– Extraits-
« Abigaïl trouve les versets bibliques plus vite que tous les frères et sœurs de la rangée. Parfois même, plus vite que le pasteur. Quand il s’agit de trouver un verset dans la bible, son corps tout entier se concentre sur ses mains et ses doigts. En fonction du verset, elle ouvre d’abord la Bible en deux ou bien au quart, aux trois quarts ou au dixième. Elle connaît parfaitement l’ordre des Évangiles, la chronologie de l’Ancien Testament, la succession des prophètes, des rois et des pillages de la Terre promise, mais aussi tous les petits livres qui ont peu de succès et qu’on ne sait jamais où chercher : Osée, Amos, Esdras, Jude. Il lui arrive même d’ouvrir la Bible pile sur le bon livre. Là, en général, elle se sourit à elle-même. Comme elle sait que je la regarde, elle me fait un clin d’oeil. Ensuite, il ne lui reste plus qu’à faire crisser les pages fines jusqu’à trouver la bonne. Enfin son doigt tout fin comme un bâton armé d’un ongle très court, très dur et bien soigné, sans une peau qui dépasse glisse sur la page avec tendresse et précision jusqu’à pointer le bon verset.
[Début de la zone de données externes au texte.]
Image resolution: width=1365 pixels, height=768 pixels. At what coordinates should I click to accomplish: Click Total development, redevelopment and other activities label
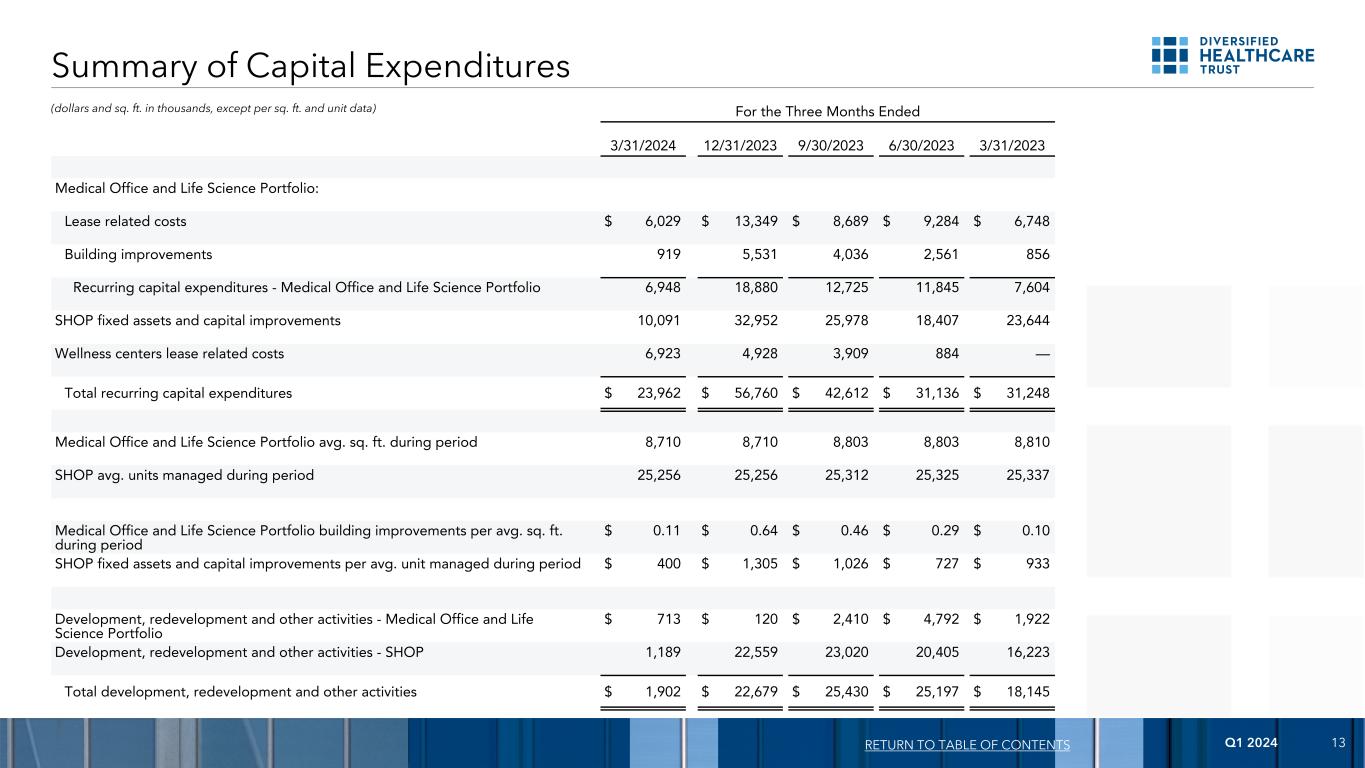click(x=240, y=691)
Elle me tend alors la Bible pour que je lise avec elle (parce que je suis moins rapide). Il m’arrive de faire un concours avec elle, sans qu’elle le sache bien sûr (car c’est une profanation d’utiliser la Bible pour faire un concours). Mes livres préférés sont la Genèse et l’Apocalypse ».
Le Diable
« J’ai l’impression de vivre dans une seule pièce, la lumière allumée vingt-quatre heures sur vingt-quatre. Tout le monde me surveille. À mesure que je grandis, la bienveillance des frères et sœurs diminue.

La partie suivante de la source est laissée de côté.